Una buona norma è quella di lasciare ai ragazzi il massimo grado di libertà e autonomia possibile. Tuttavia, come sosteneva Alexander Neill (padre della pedagogia libertaria), ci sono alcuni casi in cui anche il più democratico degli educatori non deve chiedere il permesso di intervenire ai suoi ragazzi. Interviene e basta. Stiamo parlando dei casi in cui c’è un pericolo evidente e manifesto: in queste occasioni, abbiamo il dovere di salvare chi corre un pericolo esattamente come soccorreremmo qualcuno per strada.

Recentemente abbiamo letto un esempio che spiega in modo perfetto questa posizione.
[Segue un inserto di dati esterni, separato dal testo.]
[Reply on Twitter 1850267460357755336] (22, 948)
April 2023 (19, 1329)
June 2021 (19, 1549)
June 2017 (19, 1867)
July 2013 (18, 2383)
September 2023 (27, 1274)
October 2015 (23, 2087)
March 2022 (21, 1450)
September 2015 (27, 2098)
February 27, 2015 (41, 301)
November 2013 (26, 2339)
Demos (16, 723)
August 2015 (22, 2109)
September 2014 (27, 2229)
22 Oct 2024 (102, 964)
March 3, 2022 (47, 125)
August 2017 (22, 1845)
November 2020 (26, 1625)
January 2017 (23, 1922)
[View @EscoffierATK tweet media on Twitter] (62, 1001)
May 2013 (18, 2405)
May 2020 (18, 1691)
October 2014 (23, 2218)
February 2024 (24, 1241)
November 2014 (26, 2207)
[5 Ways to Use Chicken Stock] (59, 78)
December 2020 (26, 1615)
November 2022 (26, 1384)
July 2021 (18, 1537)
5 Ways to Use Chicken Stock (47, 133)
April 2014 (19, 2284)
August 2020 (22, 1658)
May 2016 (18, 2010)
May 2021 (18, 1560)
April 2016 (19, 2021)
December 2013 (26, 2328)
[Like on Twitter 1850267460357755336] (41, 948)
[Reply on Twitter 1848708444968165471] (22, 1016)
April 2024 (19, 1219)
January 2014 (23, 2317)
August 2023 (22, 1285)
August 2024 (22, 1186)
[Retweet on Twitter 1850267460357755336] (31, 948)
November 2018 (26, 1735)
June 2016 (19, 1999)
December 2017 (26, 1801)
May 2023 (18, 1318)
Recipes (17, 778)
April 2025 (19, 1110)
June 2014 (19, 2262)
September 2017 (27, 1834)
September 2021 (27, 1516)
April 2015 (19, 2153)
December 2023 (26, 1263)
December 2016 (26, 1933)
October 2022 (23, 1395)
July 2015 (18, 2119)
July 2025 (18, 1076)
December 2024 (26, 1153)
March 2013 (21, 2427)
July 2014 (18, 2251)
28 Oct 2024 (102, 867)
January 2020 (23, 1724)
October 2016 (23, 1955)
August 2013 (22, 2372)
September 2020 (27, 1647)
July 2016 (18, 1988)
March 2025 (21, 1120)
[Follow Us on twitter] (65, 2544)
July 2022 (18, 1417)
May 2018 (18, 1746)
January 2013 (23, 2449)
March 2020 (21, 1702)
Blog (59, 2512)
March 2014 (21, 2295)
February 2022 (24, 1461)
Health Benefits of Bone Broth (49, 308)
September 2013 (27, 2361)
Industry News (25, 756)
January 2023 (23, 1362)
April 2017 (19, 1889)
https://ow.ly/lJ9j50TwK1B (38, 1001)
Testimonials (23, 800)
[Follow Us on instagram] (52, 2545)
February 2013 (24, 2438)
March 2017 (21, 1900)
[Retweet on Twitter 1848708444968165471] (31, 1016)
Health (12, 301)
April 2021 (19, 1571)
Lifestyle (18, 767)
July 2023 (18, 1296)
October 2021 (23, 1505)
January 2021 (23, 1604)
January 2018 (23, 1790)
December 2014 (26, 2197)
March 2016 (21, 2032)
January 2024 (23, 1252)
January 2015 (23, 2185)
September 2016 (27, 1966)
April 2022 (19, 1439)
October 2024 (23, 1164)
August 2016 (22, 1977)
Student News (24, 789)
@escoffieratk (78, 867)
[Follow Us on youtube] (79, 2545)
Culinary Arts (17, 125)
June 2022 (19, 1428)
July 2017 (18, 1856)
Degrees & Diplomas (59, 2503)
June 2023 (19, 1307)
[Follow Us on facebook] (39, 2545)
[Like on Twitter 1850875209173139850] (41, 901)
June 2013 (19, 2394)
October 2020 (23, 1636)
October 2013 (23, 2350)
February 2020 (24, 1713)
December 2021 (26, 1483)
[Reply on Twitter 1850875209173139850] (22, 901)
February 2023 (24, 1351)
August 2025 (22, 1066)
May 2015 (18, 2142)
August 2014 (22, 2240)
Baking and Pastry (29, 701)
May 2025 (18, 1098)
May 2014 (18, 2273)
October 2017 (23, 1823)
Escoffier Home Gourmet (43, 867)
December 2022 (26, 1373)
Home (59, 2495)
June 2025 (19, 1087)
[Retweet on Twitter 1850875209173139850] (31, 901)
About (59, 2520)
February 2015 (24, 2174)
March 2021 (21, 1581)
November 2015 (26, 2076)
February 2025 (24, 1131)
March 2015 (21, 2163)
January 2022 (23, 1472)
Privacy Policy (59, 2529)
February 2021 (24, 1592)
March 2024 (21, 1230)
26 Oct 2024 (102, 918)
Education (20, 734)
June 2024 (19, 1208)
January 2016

Stiamo parlando del vamping, che viene descritto bene da Maura Manca, psicologa e psicoterapeuta esperta delle tematiche dell’adolescenza, in un osservatorio del sito Adolescienza:

Il Vamping, ossia la moda degli adolescenti di trascorrere numerose ore notturne sui social media, sembra diventata una vera e propria abitudine, tanto che 6 adolescenti su 10 dichiarano di rimanere spesso svegli fino all’alba a chattare, parlare e giocare con gli amici o con la/il fidanzata/o, rispetto ai 4 su 10 nella fascia dei preadolescenti.
La tendenza, invece che accomuna tutti i ragazzi è di tenere a portata di mano il telefono quasi tutto il giorno, notte compresa, fino al 15% che si sveglia quasi tutte le notti per leggere le notifiche e i messaggi che gli arrivano per non essere tagliati fuori, altra patologia emergente legata all’abuso dello smartphone (FOMO – Fear of Missing Out). Questi comportamenti vanno ad influenzare negativamente la qualità e la quantità del sonno, con conseguenze nocive per l’organismo e vanno ad interferire sulle attività quotidiane dei ragazzi, fino a determinare importanti difficoltà di concentrazione e di attenzione che gravano sul rendimento scolastico, favoriscono l’insorgenza di stati ansiosi, intaccando  l’umore e gli impulsi“.

Un’abitudine del genere nuoce gravemente alla salute e richiede un intervento immediato. L’ideale sarebbe stabilire tempi e limiti precisi per l’uso delle tecnologie, abituando i bambini sin da piccoli a non abusarne. L’educazione è la forma di prevenzione più efficace.